Summer in the city? You can have it.

Jul 23

And, now, it’s on to Mother Russia and let’s win there

This Sunday, Chris “Repman, Jr.”, Cody and I leave on a two-week trip to Russia. Our goal is to
Elbrus-map summit Mt. Elbrus in the Caucasus. If successful, it will enable us to lay claim to having bagged two of the world’s ‘Seven Summits.’ We celebrated New Year’s Eve 2007 on the summit of Mt. Kilimanjaro in Tanzania, East Africa, and hope to top out on Elbrus on August 3rd.

‘Kili’ was a beast, and Elbrus looks to be no easier. At 18,481 feet, it’s Europe’s highest point. It’s a double-coned volcano that is wrapped in ice and snow (which, if nothing else, will provide a welcomed break from this horrific hazy, hot and humid weather we’ve been experiencing for the last month or so).

In addition to the climb, we’ll be touring St. Petersburg and Moscow (and, possibly, ducking stray bullets and mortar shells from irate Chechnyan rebels).

As I’ve done on my previous trips abroad, I’ll be asking locals their views on the image and reputation of the U.S. (being careful not to offend any irate Chechnyan rebels in the process).

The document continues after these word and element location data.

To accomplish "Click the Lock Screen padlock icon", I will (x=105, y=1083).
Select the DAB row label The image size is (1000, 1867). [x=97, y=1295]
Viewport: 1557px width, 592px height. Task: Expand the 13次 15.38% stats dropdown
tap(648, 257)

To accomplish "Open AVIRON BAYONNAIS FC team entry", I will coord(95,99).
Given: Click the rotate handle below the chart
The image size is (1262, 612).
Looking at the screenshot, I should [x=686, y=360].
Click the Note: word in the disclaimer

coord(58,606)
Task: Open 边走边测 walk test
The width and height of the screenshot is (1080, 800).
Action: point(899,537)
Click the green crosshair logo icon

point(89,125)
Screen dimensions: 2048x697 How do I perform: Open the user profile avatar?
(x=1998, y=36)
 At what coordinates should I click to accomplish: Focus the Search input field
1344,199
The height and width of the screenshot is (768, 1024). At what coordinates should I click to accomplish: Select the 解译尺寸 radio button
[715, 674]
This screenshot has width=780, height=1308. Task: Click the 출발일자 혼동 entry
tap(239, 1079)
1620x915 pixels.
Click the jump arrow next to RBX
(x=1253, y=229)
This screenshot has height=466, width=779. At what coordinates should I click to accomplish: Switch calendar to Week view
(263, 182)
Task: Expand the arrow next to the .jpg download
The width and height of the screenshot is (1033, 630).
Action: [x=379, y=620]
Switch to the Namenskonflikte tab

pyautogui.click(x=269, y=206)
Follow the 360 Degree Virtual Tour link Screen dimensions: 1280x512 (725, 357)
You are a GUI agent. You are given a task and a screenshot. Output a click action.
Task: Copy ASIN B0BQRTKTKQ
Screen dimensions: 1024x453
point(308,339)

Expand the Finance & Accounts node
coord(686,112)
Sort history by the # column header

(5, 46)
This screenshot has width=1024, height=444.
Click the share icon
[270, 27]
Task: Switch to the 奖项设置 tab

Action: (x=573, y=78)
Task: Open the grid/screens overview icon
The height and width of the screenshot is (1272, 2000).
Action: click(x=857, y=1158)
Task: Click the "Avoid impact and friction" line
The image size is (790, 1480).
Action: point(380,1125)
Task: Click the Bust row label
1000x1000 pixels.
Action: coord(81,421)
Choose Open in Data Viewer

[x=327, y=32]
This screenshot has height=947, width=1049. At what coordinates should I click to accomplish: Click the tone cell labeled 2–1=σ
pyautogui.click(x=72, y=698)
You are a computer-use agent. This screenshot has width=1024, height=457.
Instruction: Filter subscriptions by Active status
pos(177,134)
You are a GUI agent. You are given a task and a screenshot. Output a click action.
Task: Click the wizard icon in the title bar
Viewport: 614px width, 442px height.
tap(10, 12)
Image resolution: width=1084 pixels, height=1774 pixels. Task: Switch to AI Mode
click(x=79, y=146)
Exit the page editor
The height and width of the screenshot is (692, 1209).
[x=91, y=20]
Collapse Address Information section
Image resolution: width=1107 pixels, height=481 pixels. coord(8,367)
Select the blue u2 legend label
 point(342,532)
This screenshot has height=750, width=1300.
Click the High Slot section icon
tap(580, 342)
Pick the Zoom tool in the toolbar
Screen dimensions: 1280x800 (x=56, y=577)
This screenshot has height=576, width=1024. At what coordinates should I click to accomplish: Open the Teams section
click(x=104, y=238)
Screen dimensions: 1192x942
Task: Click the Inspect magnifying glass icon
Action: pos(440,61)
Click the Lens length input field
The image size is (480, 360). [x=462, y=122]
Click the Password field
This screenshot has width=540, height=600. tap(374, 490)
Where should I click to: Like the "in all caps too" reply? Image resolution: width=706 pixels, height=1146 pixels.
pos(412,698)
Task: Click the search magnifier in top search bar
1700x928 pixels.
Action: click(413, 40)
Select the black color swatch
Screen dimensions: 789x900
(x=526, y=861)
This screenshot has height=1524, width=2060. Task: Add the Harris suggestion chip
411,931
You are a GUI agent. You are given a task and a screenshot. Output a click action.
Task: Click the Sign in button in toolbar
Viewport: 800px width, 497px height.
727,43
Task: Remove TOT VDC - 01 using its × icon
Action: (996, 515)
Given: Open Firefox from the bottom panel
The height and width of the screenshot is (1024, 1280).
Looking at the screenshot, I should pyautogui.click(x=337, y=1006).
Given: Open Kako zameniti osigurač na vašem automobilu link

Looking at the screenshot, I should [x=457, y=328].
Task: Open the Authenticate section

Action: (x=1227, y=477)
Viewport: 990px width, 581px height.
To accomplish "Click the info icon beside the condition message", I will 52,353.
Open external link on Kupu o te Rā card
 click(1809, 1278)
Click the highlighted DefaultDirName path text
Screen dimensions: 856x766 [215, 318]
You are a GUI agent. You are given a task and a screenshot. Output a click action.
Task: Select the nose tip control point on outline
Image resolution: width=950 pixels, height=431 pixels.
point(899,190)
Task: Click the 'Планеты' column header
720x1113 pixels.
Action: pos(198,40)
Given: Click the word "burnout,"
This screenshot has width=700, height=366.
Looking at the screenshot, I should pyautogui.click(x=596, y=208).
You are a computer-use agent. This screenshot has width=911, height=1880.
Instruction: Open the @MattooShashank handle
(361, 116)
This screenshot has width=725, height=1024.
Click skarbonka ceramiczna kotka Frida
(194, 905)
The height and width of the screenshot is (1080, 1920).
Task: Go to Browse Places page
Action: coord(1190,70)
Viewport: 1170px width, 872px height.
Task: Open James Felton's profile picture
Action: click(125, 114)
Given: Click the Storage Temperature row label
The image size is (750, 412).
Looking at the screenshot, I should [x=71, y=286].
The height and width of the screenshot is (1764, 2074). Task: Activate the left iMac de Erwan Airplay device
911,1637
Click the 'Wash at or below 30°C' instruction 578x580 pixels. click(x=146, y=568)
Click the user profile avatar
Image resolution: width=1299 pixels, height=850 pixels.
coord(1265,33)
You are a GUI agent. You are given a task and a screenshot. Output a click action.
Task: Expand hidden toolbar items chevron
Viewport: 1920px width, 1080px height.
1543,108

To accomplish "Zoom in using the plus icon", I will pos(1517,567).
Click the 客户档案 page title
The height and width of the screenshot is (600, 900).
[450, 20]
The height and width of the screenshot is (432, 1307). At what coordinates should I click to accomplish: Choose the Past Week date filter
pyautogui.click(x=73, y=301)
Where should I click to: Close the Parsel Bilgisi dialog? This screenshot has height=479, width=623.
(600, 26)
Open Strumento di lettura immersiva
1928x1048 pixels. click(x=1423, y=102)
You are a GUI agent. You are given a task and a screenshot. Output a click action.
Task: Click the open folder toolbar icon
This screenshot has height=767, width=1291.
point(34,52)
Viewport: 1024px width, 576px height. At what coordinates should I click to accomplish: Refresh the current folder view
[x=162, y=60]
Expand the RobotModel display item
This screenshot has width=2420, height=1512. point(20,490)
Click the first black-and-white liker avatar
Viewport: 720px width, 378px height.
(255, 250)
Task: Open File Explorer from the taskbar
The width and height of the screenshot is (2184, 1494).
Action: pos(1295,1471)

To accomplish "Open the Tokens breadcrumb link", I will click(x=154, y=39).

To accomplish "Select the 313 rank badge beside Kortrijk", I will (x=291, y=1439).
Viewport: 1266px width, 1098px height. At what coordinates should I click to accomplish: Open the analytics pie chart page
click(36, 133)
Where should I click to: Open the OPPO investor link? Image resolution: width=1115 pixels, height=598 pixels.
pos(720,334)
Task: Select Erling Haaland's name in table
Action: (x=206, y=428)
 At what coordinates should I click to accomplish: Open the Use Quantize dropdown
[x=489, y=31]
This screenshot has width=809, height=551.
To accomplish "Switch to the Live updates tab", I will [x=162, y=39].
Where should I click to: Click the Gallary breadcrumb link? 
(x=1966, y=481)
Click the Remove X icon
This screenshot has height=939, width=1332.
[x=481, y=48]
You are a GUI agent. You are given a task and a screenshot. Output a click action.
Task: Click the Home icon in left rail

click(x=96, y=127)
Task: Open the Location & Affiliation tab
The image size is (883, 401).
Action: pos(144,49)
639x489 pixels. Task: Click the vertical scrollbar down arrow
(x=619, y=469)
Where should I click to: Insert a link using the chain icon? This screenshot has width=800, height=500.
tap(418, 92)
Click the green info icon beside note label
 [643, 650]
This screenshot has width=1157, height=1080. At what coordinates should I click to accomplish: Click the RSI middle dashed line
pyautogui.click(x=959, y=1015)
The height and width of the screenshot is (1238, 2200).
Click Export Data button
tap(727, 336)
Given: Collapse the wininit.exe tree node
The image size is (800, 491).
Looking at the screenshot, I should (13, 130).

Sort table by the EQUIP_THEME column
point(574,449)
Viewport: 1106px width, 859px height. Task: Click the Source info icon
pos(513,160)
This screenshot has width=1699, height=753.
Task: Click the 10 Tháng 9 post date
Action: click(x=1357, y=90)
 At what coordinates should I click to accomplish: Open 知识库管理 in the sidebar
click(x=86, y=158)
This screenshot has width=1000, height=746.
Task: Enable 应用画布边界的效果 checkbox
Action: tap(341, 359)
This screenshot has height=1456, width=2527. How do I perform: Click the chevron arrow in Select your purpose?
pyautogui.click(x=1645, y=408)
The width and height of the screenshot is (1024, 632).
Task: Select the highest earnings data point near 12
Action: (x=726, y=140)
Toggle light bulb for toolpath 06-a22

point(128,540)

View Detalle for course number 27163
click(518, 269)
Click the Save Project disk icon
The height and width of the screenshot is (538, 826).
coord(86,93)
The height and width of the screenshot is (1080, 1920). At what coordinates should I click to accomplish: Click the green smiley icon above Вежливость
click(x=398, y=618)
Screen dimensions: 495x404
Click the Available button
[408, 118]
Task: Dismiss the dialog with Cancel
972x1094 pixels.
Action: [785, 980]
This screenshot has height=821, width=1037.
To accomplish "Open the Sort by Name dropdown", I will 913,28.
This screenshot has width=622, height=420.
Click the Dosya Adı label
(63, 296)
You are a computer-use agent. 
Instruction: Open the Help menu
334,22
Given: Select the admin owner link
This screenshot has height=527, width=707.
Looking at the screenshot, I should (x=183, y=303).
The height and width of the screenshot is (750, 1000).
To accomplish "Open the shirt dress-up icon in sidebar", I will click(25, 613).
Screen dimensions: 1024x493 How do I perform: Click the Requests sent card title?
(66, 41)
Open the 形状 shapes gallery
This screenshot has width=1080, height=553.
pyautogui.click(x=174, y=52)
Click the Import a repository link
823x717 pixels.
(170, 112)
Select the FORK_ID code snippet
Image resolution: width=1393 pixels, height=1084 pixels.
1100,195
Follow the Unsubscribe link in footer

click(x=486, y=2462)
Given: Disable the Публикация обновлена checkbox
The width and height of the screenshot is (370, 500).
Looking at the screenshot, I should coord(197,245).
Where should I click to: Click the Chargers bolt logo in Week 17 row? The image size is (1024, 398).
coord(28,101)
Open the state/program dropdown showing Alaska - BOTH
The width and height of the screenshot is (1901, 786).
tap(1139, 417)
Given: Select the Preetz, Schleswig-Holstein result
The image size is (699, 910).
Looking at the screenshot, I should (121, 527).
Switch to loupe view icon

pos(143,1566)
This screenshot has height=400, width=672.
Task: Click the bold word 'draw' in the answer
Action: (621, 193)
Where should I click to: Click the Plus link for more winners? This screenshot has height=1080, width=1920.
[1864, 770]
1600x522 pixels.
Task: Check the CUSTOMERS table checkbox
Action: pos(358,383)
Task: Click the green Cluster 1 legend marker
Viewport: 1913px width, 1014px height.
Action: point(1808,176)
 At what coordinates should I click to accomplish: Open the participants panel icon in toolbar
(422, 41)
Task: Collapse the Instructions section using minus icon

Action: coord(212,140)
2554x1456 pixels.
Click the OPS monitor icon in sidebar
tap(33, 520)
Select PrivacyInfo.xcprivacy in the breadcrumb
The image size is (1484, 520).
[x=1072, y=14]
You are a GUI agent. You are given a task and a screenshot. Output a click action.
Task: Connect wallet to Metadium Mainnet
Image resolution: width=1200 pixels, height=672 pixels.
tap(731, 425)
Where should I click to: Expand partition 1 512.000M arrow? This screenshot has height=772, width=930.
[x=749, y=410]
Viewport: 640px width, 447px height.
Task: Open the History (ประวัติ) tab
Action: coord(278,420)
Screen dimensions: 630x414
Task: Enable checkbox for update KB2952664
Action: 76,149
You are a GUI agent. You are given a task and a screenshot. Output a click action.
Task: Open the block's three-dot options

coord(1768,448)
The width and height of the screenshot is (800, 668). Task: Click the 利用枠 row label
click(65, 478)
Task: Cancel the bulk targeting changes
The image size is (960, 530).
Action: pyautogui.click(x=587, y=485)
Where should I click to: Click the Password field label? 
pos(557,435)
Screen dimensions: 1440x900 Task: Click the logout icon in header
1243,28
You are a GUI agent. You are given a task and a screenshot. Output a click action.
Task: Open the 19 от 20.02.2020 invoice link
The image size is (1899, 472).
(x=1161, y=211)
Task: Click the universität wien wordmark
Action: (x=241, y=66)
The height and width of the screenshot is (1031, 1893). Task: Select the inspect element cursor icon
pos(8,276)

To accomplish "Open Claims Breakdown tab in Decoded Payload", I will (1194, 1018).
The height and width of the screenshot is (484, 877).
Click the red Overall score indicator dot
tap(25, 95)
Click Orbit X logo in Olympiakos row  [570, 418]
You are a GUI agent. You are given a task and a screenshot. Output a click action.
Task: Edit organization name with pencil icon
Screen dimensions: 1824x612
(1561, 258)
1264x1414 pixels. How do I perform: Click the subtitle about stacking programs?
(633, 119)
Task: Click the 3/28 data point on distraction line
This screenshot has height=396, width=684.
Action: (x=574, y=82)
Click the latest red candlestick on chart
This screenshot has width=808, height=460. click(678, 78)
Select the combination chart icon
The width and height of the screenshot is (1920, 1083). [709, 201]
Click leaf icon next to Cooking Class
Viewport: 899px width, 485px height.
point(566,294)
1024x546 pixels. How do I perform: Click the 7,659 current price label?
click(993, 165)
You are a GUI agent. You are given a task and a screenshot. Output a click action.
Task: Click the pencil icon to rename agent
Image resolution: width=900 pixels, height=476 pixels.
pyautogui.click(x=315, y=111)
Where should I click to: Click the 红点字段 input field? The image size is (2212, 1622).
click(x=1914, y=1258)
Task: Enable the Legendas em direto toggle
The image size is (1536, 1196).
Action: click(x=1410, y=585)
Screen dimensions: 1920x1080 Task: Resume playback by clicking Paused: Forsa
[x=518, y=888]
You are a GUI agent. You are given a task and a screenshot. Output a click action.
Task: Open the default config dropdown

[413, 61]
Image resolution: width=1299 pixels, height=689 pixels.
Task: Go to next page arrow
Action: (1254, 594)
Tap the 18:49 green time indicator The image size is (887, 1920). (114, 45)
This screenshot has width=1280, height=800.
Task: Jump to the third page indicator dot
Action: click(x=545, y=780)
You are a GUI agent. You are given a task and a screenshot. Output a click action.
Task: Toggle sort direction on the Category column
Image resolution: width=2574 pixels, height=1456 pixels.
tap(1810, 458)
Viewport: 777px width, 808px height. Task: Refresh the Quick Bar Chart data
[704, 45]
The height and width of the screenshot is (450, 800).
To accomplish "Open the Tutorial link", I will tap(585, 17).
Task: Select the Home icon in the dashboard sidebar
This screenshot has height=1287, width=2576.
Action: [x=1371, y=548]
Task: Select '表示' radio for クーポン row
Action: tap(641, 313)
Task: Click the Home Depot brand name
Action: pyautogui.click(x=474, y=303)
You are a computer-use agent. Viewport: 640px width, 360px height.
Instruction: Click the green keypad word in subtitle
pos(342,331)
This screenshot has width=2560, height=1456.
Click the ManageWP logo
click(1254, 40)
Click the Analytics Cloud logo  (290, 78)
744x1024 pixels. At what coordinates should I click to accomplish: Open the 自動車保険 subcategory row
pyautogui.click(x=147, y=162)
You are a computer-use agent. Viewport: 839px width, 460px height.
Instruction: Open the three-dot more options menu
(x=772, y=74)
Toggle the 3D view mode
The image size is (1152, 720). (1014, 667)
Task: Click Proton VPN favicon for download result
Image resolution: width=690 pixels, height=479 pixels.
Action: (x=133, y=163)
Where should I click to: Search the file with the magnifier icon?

This is my first big trip abroad since Obama assumed office, so it will be interesting to see if, as was the case with his predecessor, I hear the locals say something to the effect, “We love Americans. We just hate your President.” Most Tea Party members, Evangelicals and Glenn Beck fans would probably say the same thing.

I hope to file at least one blog from the former Soviet Union if the vagaries of wireless connection enable me to do so. If not, Repman readers will be blessed by content provided by a host of able and willing guest bloggers who have volunteered to fill the void (however miniscule said void may be).

And, so I end by paraphrasing the final, immortal words of Senator Robert F. Kennedy: “And, now, it’s on to Mother Russia and let’s win there.”